Limavady Football Club was an Irish football club from Limavady, County Londonderry, which was twice runner-up in the Irish Cup.

==History==
The club was formed at a meeting at Given's Hall in Limavady on 13 October 1884, when the two senior clubs in the town, Alexander F.C. and Limavady Wanderers, agreed to pool resources for the purposes of putting one club forward in competitions to represent the town.

The club immediately asserted a prominence in the Irish game, even attracting Rock F.C. from Dumbarton over to play a friendly in January 1885. It was also ambitious enough to go on tour in England at the start of 1886, beating Everton 1–0 thanks to a goal from Joe Sherrard.
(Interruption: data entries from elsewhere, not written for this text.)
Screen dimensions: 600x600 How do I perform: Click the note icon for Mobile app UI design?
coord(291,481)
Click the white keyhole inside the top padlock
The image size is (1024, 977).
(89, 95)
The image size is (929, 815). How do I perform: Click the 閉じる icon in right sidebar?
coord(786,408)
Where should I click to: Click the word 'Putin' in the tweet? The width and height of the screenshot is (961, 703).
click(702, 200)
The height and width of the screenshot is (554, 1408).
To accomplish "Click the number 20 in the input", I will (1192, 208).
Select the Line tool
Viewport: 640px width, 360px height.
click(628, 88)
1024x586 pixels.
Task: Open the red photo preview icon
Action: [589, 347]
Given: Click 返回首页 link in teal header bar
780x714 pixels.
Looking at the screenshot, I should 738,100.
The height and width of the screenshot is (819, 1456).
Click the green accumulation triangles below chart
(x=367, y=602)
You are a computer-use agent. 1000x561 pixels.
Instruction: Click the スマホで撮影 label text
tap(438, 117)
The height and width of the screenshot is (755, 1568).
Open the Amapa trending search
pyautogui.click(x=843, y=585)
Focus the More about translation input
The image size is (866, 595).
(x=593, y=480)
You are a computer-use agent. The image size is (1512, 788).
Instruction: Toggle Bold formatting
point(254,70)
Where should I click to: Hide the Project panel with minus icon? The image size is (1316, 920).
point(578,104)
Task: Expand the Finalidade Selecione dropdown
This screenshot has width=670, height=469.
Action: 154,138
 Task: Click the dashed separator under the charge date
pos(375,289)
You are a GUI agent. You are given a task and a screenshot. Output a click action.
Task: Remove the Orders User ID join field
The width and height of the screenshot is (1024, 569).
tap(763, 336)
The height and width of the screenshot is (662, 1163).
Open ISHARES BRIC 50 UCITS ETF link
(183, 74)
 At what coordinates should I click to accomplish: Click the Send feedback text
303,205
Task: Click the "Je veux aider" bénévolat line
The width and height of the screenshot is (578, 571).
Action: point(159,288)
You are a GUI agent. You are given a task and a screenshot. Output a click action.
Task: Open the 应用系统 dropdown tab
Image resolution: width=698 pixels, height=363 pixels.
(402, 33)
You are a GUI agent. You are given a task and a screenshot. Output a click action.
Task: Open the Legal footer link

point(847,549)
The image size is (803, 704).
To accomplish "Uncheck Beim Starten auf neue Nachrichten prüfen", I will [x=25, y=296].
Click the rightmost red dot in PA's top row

The club's first entry to the Irish Cup, in 1884–85, saw it reach the final, where it lost 3–0 to Distillery. Limavady repeated the feat the following season, but lost 1–0 to the same side in a match that was so ill-tempered that, after a Limavady protest about rough play, the Cup and medals were withheld, and both clubs were temporarily expelled from the Irish Football Association, with some thought was given to re-playing the final between the beaten semi-finalists.

The club appealed the decision, setting up a rival County Londonderry Association as a back-up plan, but legal action by Richard Baxter of Distillery ensured that the Irish FA awarded the medals, given that, as Judge Ross Q.C. pointed out, "although the game was rather rough, the rules of the Association are against [the Irish FA]." Ill-feelings between the two clubs evaporated surprisingly quickly - Crone of Distillery lent Limavady a hand in a four-a-side tournament three months after the final.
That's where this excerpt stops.